• The records
··········

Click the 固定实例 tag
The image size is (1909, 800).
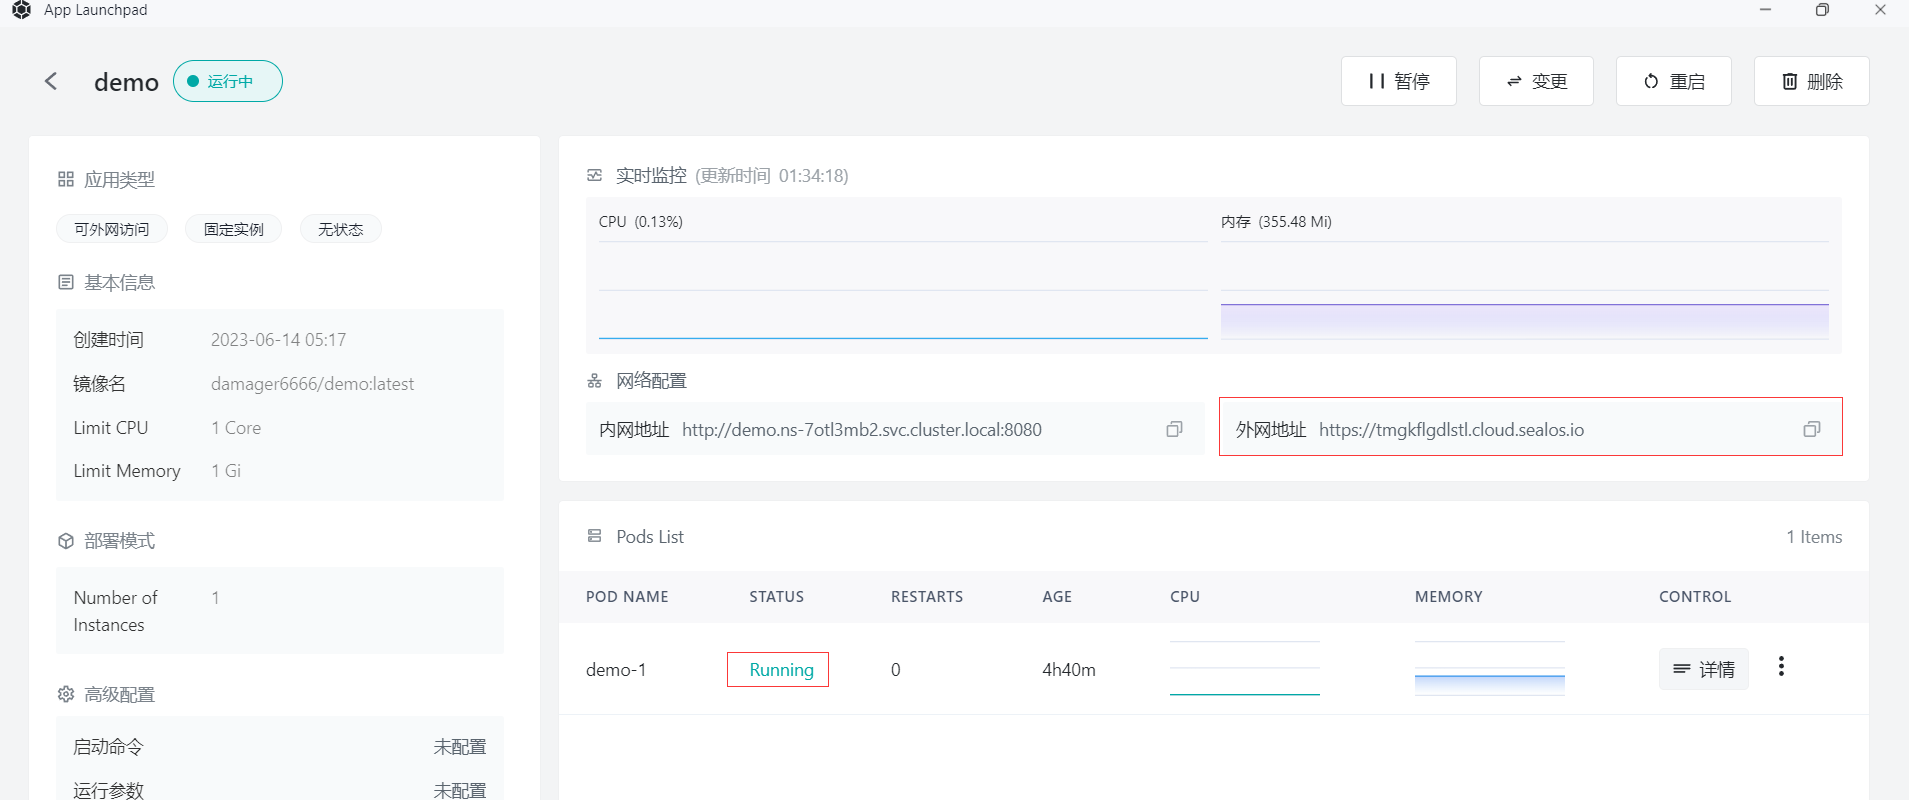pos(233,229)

··········

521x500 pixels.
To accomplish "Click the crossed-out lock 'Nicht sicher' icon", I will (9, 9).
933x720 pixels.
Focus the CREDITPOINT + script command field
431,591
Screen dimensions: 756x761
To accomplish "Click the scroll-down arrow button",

··········

• What the task asks
Starting with the line above that holds "521x500 pixels." and stopping with the line that holds "the scroll-down arrow", reproduce each line exactly, omitting all other lines.

• Task output
521x500 pixels.
To accomplish "Click the crossed-out lock 'Nicht sicher' icon", I will (9, 9).
933x720 pixels.
Focus the CREDITPOINT + script command field
431,591
Screen dimensions: 756x761
To accomplish "Click the scroll-down arrow button",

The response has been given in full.